Screenshot grounding data:
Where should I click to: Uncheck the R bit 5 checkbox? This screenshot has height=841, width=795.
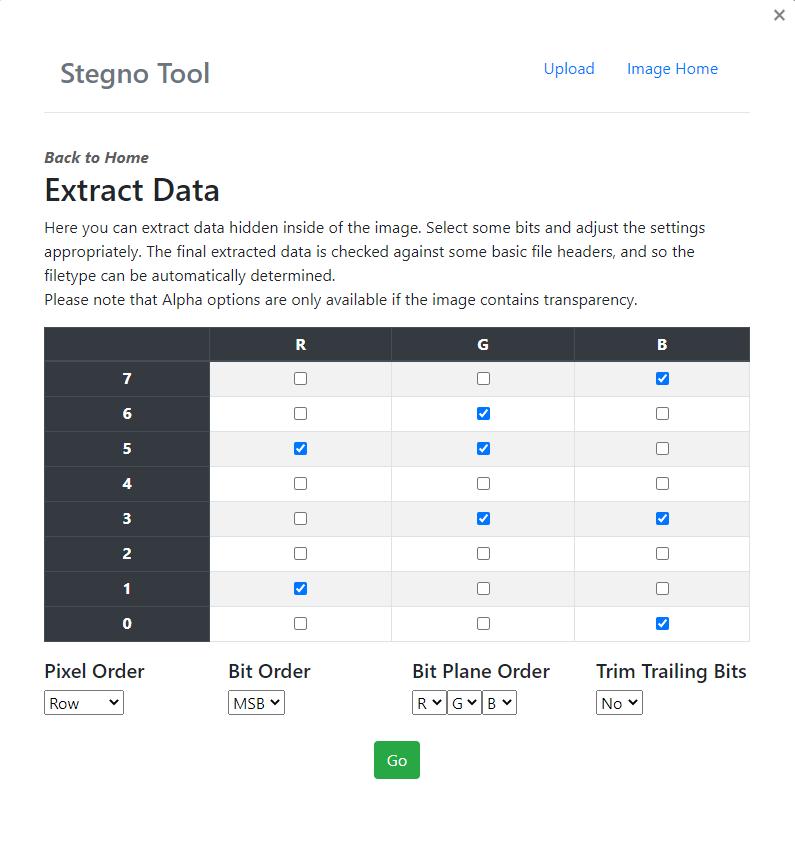[300, 449]
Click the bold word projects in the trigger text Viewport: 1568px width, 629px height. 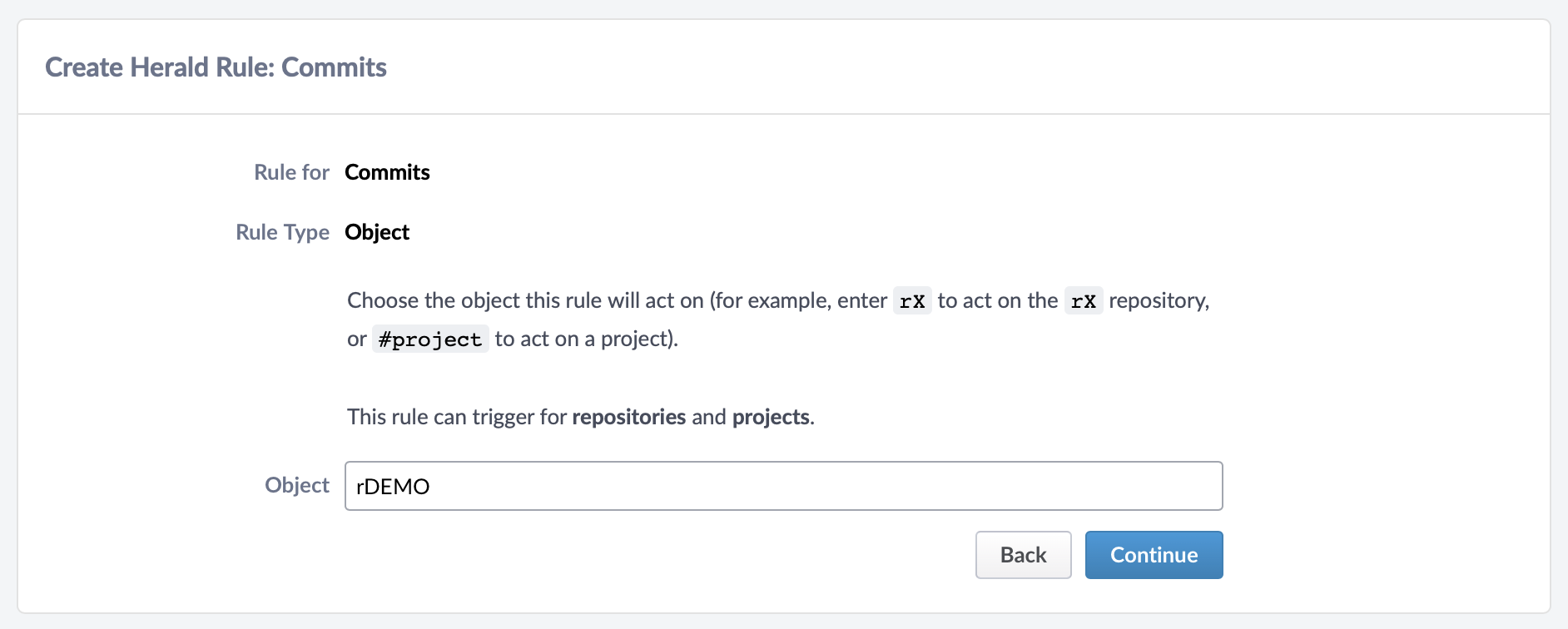point(770,417)
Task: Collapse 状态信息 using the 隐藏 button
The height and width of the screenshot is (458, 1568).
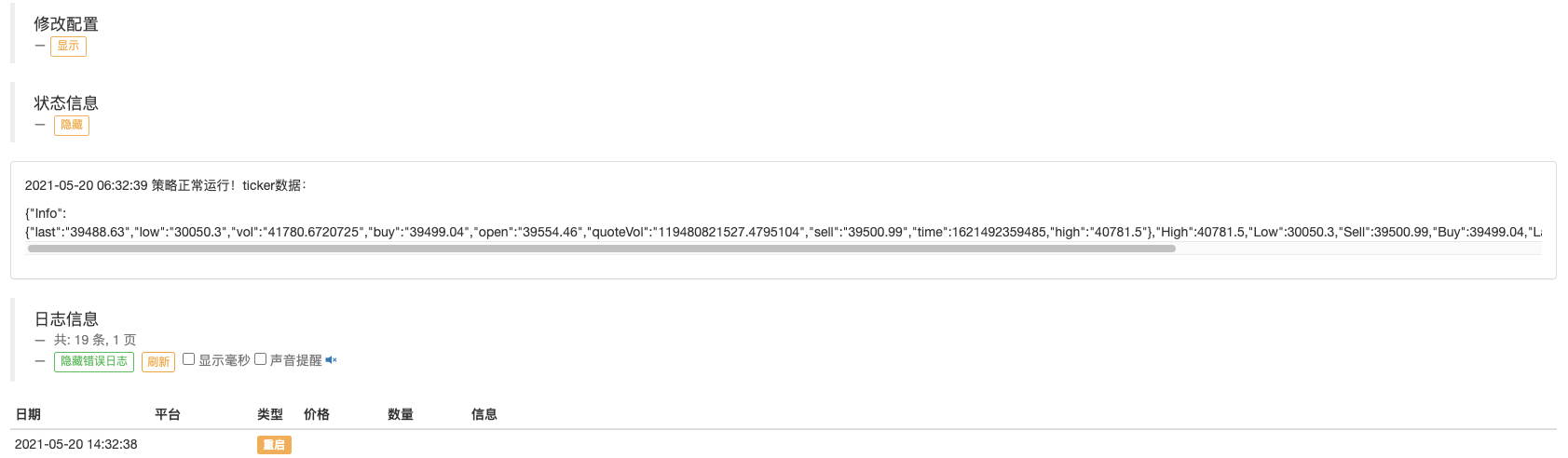Action: (72, 125)
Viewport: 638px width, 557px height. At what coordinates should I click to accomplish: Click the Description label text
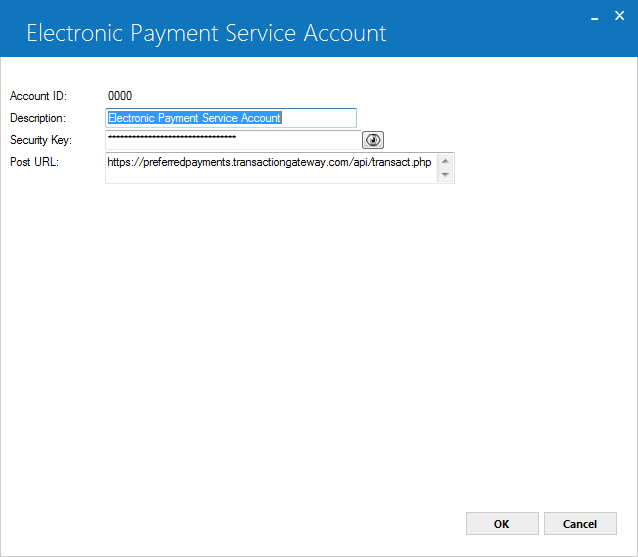click(38, 118)
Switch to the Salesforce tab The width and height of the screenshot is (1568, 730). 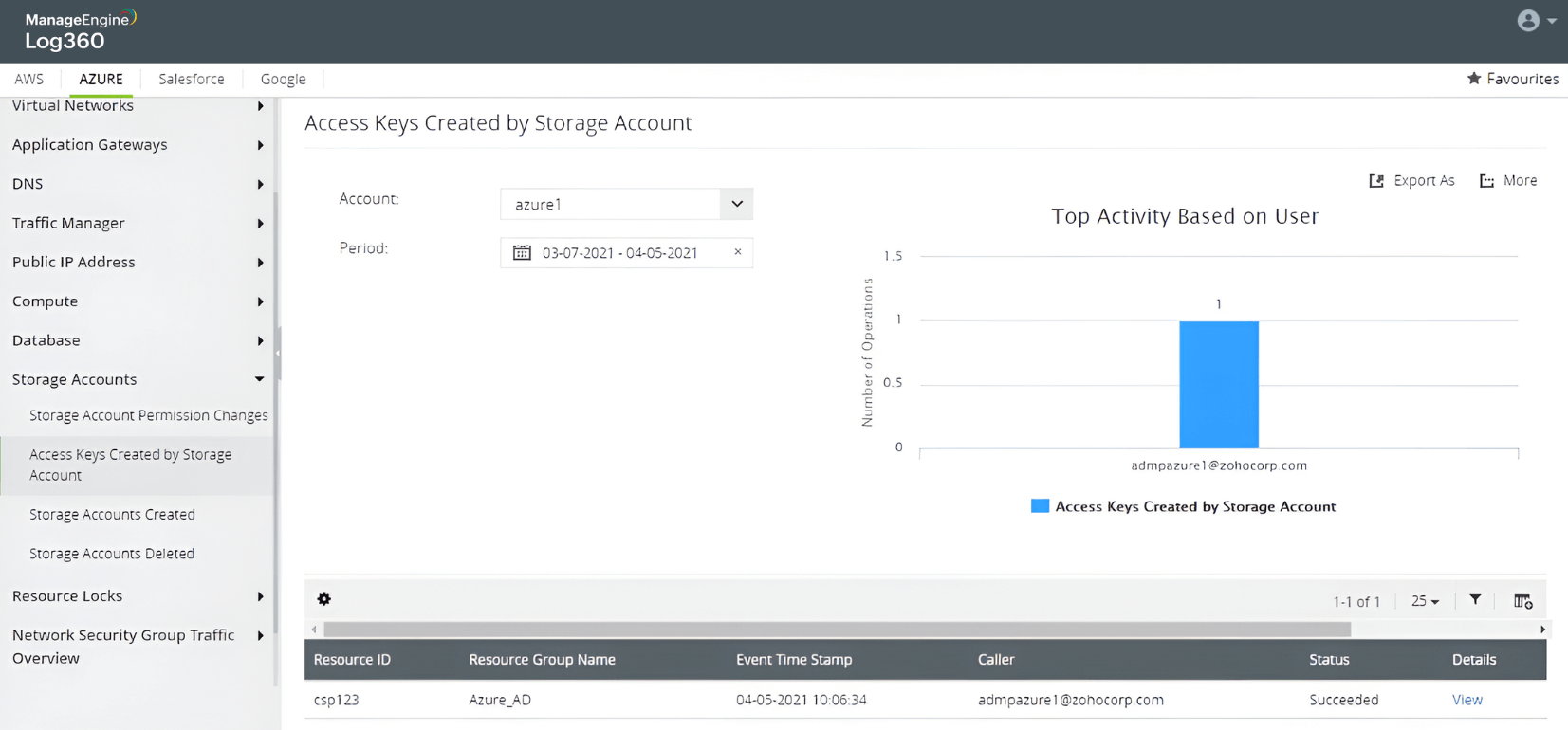[x=192, y=80]
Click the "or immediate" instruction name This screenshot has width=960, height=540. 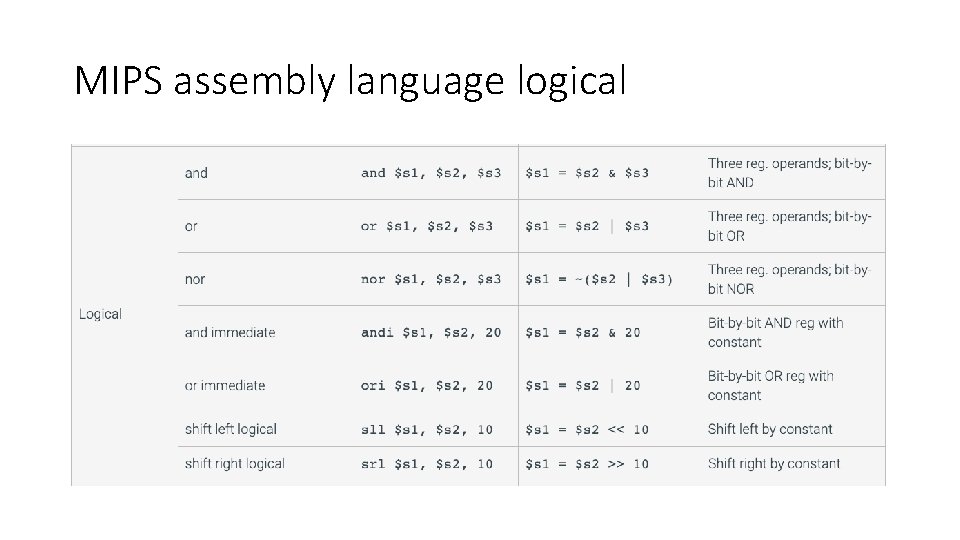[x=225, y=385]
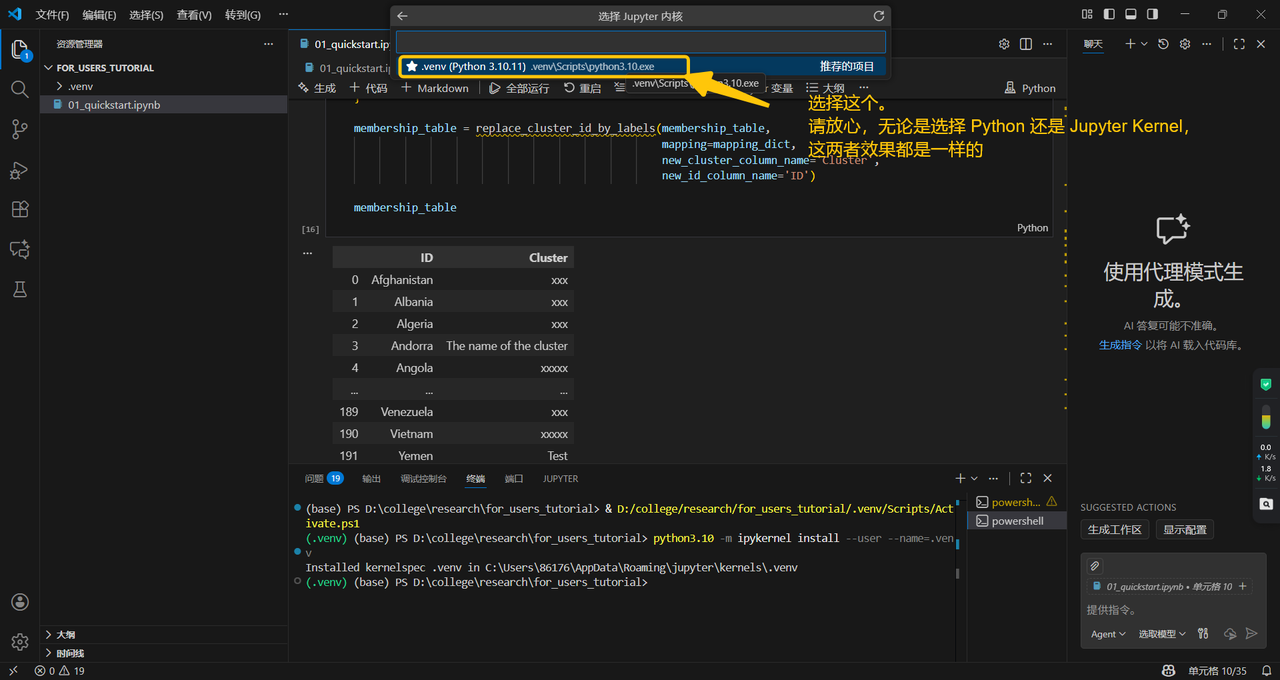Open chat history clock icon
This screenshot has height=680, width=1280.
click(1163, 44)
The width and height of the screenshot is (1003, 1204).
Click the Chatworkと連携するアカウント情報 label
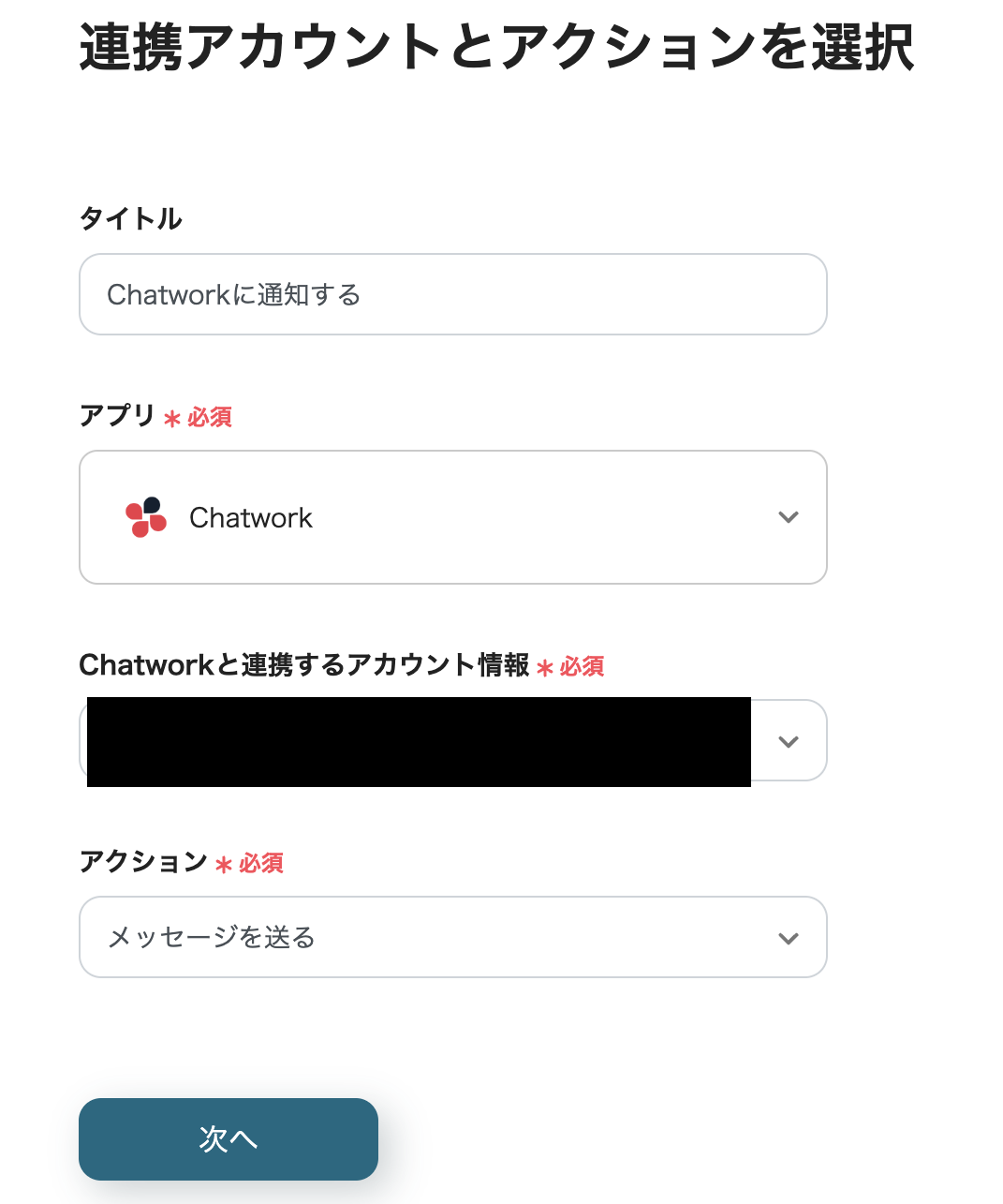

Assigned task: The line containing "The width and height of the screenshot is (1003, 1204)." marks the start: set down exactly that line and every line after it through the last line of the data, without any pictures.

Answer to this problem:
The width and height of the screenshot is (1003, 1204).
Click the Chatworkと連携するアカウント情報 label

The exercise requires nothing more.